Una giovane artista, aspirante attrice porno, mette in scena il proprio sogno dall'interno della propria abitazione, luogo dove vita e cinema si intersecano all'insegna della scoperta (sessuale) di sé e di una volontà di mettersi a nudo - in tutti i sensi - in nome di una sfrenata ambizione creativa, mentre all'esterno si mette in discussione il ruolo della donna sul piano sociale ed erotico...

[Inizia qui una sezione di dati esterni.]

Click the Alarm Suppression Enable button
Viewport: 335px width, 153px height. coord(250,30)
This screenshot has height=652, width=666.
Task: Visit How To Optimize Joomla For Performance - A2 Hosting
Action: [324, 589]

L'imprevedibilità dell'artista
Come il collega e connazionale Takashi Miike, il regista Sion Sono (classe 1961) è una figura quasi inclassificabile nel panorama della produzione cinematografica giapponese. Un cineasta folle, imprevedibile, versatile ed estremamente prolifico, con quasi cinquanta film - tra lunghi e corti - a partire dall'esordio nel 1984 (lo scorso anno sono usciti ben cinque progetti suoi, di cui uno proiettato alla Festa del Cinema di Roma, tre al Torino Film Festival e uno al Future Film Festival a Bologna). Capace di spaziare dal cinema di genere più folle, che si tratti dell'horror in salsa videoludica di Tag all'esilarante metacinema di Why Don't You Play in Hell?, al dramma post-Fukushima di Himizu (premiato alla Mostra di Venezia nel 2011), Sono è un personaggio poliedrico e sorprendente, dal quale ci si può solo aspettare di non sapere esattamente cosa aspettarsi. Il che, in un universo audiovisivo dove l'inatteso tende ad essere una rarità, non può che essere una cosa positiva.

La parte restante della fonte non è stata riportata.